I’ve noticed that a lot of people have been interested in “how to grow food out of food”.  These are things like putting the bottom of celery in water, for example.  If you haven’t tried it yet, if you find a tomato you like, cut it into slices and plant it right now- it works!  It’s the perfect time of year to try this.  Get one of those multi-colored cherry tomato mixes and try one of each.  I did this last year for the Love Wins Community Garden, and it works.   I also took a habañero from my CSA a few months ago and planted the seeds inside.  Peppers take a LONG time to germinate, compared to squash and tomatoes, but check this little guy out:

There are 4 plants total, but this is the only one ready to be potted out.  Since nobody needs more than 1 habañero plant, the other 3 will be up for grabs in a couple of weeks.  Peppers take a long time to get started and fruiting, often not really giving their best push until fall, so don’t feel like it is too late to plant them.

In other news of the bored, I know that we are not supposed to do anything with our hair in lockdown- I know, I know, I know.  I did it anyway.  I found a 12 year old bottle of “Special Effects” hair dye in “Cherry Bomb”, and died my whole head.  I took my time, and the dye worked beautifully.  It was a little chunky, but not bad (don’t worry, I did a small section first yesterday just to make sure).  Honestly?  I love it.  I never thought that having a white skunk stripe in the front of my head would be such an advantage- the “highlight” effect is stunning.  I didn’t even have to bleach my head, all that white hair did the trick lol.  I like it enough that I’ve purchased a second bottle online (obviously newer than 12 years old) to do it again once it fades.

I know no one is going to see it except me and the man, but it brought me joy and it makes me smile when I look in the mirror.  Since I’m considering upping my game at the 2 week “quit smoking” mark by doing some fast walking (not running, my knee does not do running), maybe at least the cars passing by will see me coming.

In fashion predictions, I predict that this year is officially the year of small post earrings, because have you tried to take a mask on and off with dangly earrings?  It ain’t happening folks.  I actually had to think about this the other day as I donned my nifty dinosaur blouse to deliver cupcakes to Love Wins.  I chose Brontosaurus post earrings because, well, mask (and only I would have a selection of dinosaur earrings to choose from).

I’m actually not looking forward to the trend of coordinating masks with outfits.  I have 3 masks.  They are identical.  I really don’t want another accessory that I’m going to mass hoard.  I already own 10 pairs of sunglasses, can I just be practical for the masks?  Probably not.  Knowing me it’s only a matter of time before I start designing and sewing the motherfuckers to match outfits.

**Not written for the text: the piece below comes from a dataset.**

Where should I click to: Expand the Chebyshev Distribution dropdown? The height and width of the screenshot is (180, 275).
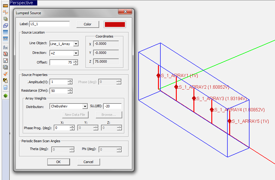point(85,106)
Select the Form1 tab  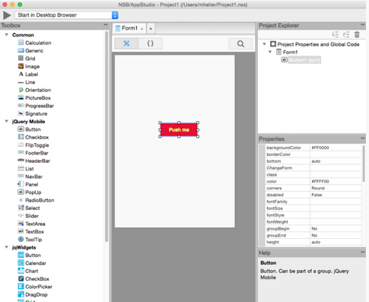(x=129, y=28)
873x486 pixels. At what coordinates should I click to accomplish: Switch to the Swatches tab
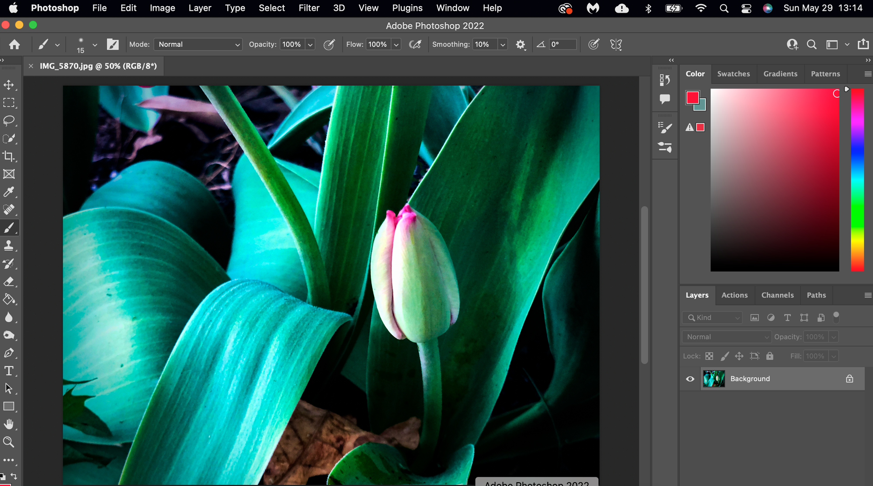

Before you say, “How can you think of something like that at a time like this?????????!!!!!!! OMG!!!!!!!”, allow me to inform you that not only have thousands of other people thought of it, every major fashion label has stepped up to the plate with their mask game.  I’m thinking like a Capitalist, because that’s what we live in.  It’s happening, just like American flag clothing came back into fashion after 9/11, which I also predicted, to which my boyfriend at the time looked at me, as if I had said “I just gave Satan a rim job”, and exclaimed, “OmG! HoW cAn YoU tHiNk Of ThAt At A tImE lIkE tHiS????!!!!”  Simple.  There’s a stripper somewhere who needs a red, white, and blue thong, and guess who she’s gonna ask to sew it for her (which was my side hustle at the time).

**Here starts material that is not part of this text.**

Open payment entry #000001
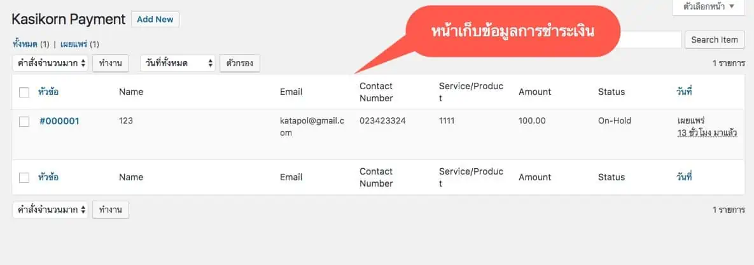 coord(59,122)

On that note, remember, all money is evil, it’s all covered in germs.  It’s probably covered in cocaine, and every dollar bill has definitely been in a stripper’s ass crack.

See you tomorrow, same time, same channel.

 

Thyme after Thyme

People are gardening more than ever this year, and there has never been a more beautiful spring for it.  I garden every year, and this year I decided that one of the raised beds in my front yard had to become a dedicated herb garden.  Going into the front yard is more feasible than the back yard, and herb gardens should be close to kitchens.  This year, I went all out with it, choosing several variegated varieties of favorite herbs, as well as standards to create something not only functional, but beautiful.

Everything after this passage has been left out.